What the U.S. is proposing is a 21 per cent minimum federal corporate tax rate, coupled with eliminating exemptions on income from countries that do not enact a minimum tax to discourage offshoring of jobs.
Given the slim margins, the food industry has certainly been influenced by fluctuating corporate tax rates in recent years. Restaurant Brands International is essentially a Canadian company because of a tax inversion play to create a holding company, which includes Burger King, Popeyes and, of course, Tim Hortons.
When Trump lowered corporate taxes in the U.S., the urge to go south only grew.
The world appears to be of the mind that it is time to think more broadly. The European Union and Canada are favourable to discussing the issue.
TAX RATES
However, an agreement among industrialized countries might not be easy. Corporate tax rates vary widely, from nine per cent in Hungary and 12.5 per cent in Ireland to 32 per cent in France and Germany to 31.5 per cent in Portugal. The combined corporate income tax rates in Canada and the U.S. are currently 26 per cent.
Rate differentials are substantial, and the revenue base for governments to be sacrificed are significant.
Also, conversations about subsidies are also necessary. Levelling tax rates is one thing, but countries also tend to offer sweet subsidies to attract investments. Maple Leaf Foods opted to build a plant in Indiana after being offered a generous public subsidy exceeding US$50 million.
Taxing companies such as Google, Amazon, Facebook or Apple that make profits even if they do not have a physical presence in a country has been a goal of Organisation for Economic Co-operation and Development countries for years. Yet talks about global taxation schemes have always stalled, essentially because fiscal policies are often seen as highly guarded instruments that governments have at their disposal to influence their own economy.

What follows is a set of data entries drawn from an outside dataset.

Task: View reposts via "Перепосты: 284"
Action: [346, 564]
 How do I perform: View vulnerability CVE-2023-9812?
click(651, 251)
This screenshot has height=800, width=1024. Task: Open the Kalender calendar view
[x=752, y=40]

Complying to any international guidance would mean to let go of some fiscal sovereignty. Moreover, the politics of changing tax regimes in some countries, including Canada, would be unbearable.
Still, in the post-COVID era, we should expect more global policy co-ordination. The pandemic has made many governments and, frankly, most of us realize the obvious. Health, economic and environmental risks know no borders, and methods to mitigate these risks merit a more holistic view. Countries can pursue nationalistic agendas on a variety of issues, but our collective conscious, specific to how some decisions can affect other parts of the world, has a different frame of references.
FOOD INDUSTRIES
For the food sector, Canada has seen its share of nearshoring or onshoring in recent months. Kraft-Heinz is reinvesting in Montreal, building a new plant for ketchup. AB InBev announced recently it was going to brew Corona and Stella Artois in London, Ont. Lovingly, a U.K. vegetable protein manufacturer, opened a facility in Calgary. European giant Roquette opened the world's largest pea protein plant in Portage la Prairie a few months ago.

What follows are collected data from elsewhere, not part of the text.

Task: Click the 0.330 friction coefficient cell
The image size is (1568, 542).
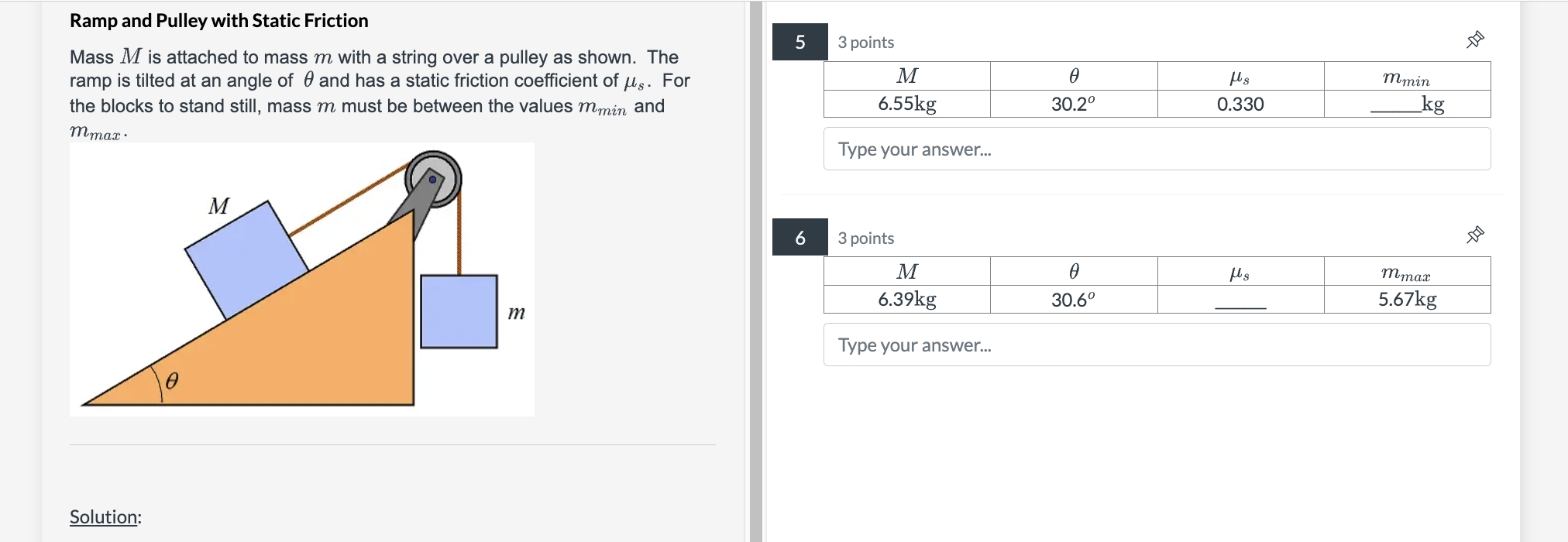Action: (1240, 104)
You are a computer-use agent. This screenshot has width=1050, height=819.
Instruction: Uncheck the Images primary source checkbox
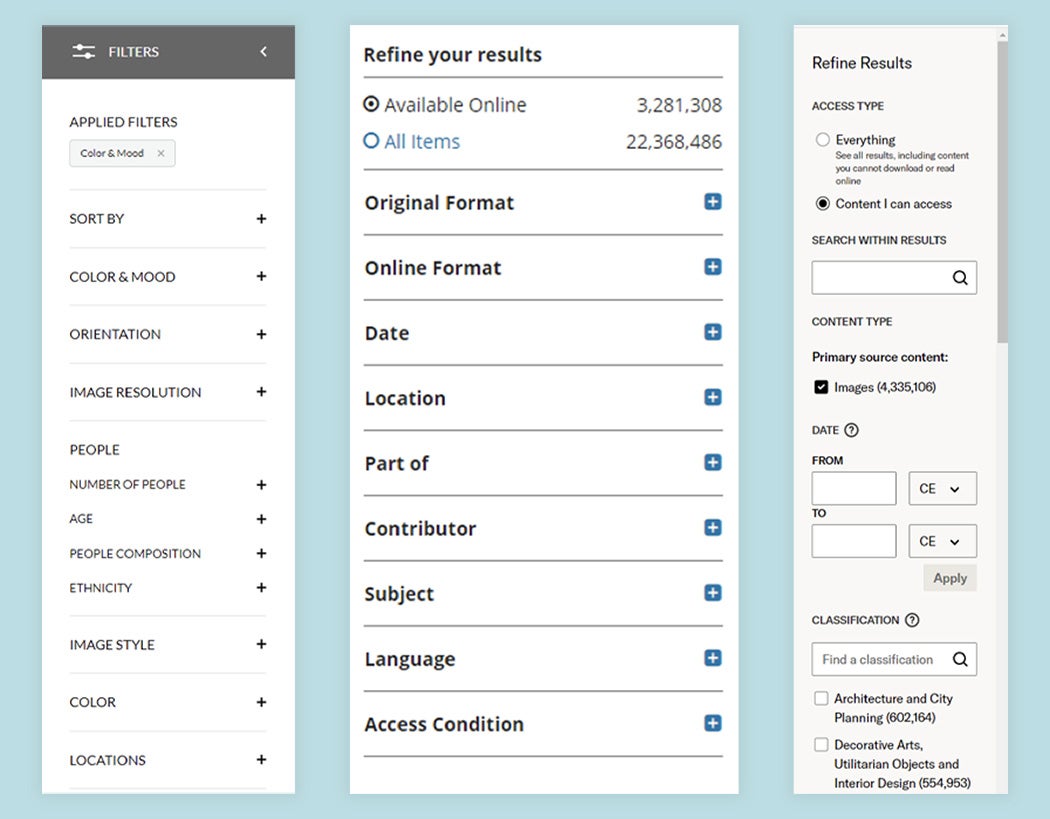[821, 387]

After years of seeing food manufacturing jobs disappear in Canada, this wave of investments is welcome news.
A global push for more carbon pricing and a better appreciation for supply chain inherent risks are likely enticing companies to rethink how and where manufacturing plants ought to be built.
This systematic way of thinking is giving Canada a competitive advantage. Corporations already appear to be assessing risks differently; it is time for governments to catch up.

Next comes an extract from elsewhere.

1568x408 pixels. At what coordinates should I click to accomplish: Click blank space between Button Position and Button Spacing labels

Generations severely affected by the pandemic will perceive risks differently than others. Citizens who pay a lot of taxes will expect governments to set up mechanisms not only to mitigate clear and present dangers but also future ones coming from abroad.
Whether it is about setting up a minimum corporate tax rate among OECD countries or something else, our selfish ways of governing are no longer viable given the global risks we must manage.
Yellen’s effort is a good one, even if it does not amount to much. Global policy harmonization thinking is needed more than ever.